Loretta C. Rogers said...

Excellent information, Paty. As I was reading, I kept thinking of the TV series--Medicine Woman where Jane Seymour played Dr. Mikela Quinn. Of course, her life was far more glamerous than the real women doctors. We women have come a long way.

Helen Hardt said...

Very informative, as always. I keep thinking about that tidbit in your current WIP about why men thought women couldn't be doctors -- because they thought they'd be attracted to their male patients. LOL!

Tanya Hanson said...

Does that suggest men doctors were attracted to their female patients LOL. What a lame excuse.

I totally loved Dr. Quinn. I remember looking up many of the historical tidbits on her show and they actually were accurate.

Linda A. said...

Really interesting post. I also feel soft and lazy when I remember the struggles of ambitious women through the ages to be taken seriously. If you wanted to be more than a wife and mother, you were ridiculed or ostracized. That went for women in the arts as well as business and the professions. we owe all those pioneers a huge debt.

Deborah Schneider said...

Paty, what great information! I grew up in Oswego county and attended the SUNY at Oswego. Dr. Mary Edwards Walker was famous, having received her medical degree in 1855, wore men's trousers and coat at her wedding, and received the Congressional Medal of Honor for her service in the Union Medical Corps during the Civil War. When I hear about women who say they are "too busy" to vote I remember what the women who fought for women's rights went through to obtain those rights.

Paty Jager said...

Thanks Tanya. Yes, we still struggle in some ways but strong women of our pasts built the foundation for what we have today.

You're welcome, Ashley.

Yes, Susan, the strength and perseverance of the women in the 1800's is mind boggling. When you look at how many times they went through all the "correct" motions to get the vote and were denied, yet kept staying within the bounds of what men deemed acceptable to bring about the change of attitude.

Loretta, you're right, Dr. Quinn while showing some of the trials of a woman doctor it didn't clearly portray what all they went through.

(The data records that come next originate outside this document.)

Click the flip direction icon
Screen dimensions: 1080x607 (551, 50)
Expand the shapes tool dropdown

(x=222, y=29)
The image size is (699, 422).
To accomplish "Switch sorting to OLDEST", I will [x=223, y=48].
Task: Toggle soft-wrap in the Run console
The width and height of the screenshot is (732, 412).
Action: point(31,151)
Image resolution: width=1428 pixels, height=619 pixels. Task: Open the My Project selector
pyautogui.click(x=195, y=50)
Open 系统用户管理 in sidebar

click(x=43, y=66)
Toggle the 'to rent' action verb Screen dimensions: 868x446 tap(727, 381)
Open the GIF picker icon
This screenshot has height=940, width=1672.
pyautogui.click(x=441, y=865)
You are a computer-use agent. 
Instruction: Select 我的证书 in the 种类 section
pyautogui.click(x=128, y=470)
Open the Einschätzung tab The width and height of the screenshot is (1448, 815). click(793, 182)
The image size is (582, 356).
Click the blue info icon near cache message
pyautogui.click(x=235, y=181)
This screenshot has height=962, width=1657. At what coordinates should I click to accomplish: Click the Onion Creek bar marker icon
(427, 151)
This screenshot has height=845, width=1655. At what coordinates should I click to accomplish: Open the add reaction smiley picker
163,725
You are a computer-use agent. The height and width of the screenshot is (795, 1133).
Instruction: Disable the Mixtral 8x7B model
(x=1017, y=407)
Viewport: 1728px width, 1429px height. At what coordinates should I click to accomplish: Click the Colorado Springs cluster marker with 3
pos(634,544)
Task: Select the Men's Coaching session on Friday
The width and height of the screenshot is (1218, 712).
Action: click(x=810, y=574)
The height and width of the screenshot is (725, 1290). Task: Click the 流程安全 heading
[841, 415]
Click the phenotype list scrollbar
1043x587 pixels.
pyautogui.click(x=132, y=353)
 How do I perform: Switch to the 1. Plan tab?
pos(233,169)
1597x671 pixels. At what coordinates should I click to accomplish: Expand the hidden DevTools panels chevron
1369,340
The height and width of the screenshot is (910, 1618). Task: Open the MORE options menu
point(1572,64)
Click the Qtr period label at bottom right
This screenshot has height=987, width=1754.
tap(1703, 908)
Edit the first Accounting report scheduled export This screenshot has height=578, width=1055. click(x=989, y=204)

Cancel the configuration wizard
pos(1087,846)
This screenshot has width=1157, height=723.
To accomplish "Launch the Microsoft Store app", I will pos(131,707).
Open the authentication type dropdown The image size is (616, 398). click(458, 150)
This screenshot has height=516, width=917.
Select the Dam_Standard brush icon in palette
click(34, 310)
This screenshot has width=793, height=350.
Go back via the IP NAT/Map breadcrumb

Helen, male doctors felt women were to weak to control themselves, when it is/was actually the other way around most times.

Linda A., So true.

Deborah, it is amazing how many fo the first women doctors, did, in deed, dress in trousers. Some because it made getting around and taking care of patients on horseback easier, and others as a statement that they didn't have to be confined to women's clothing to be a woman.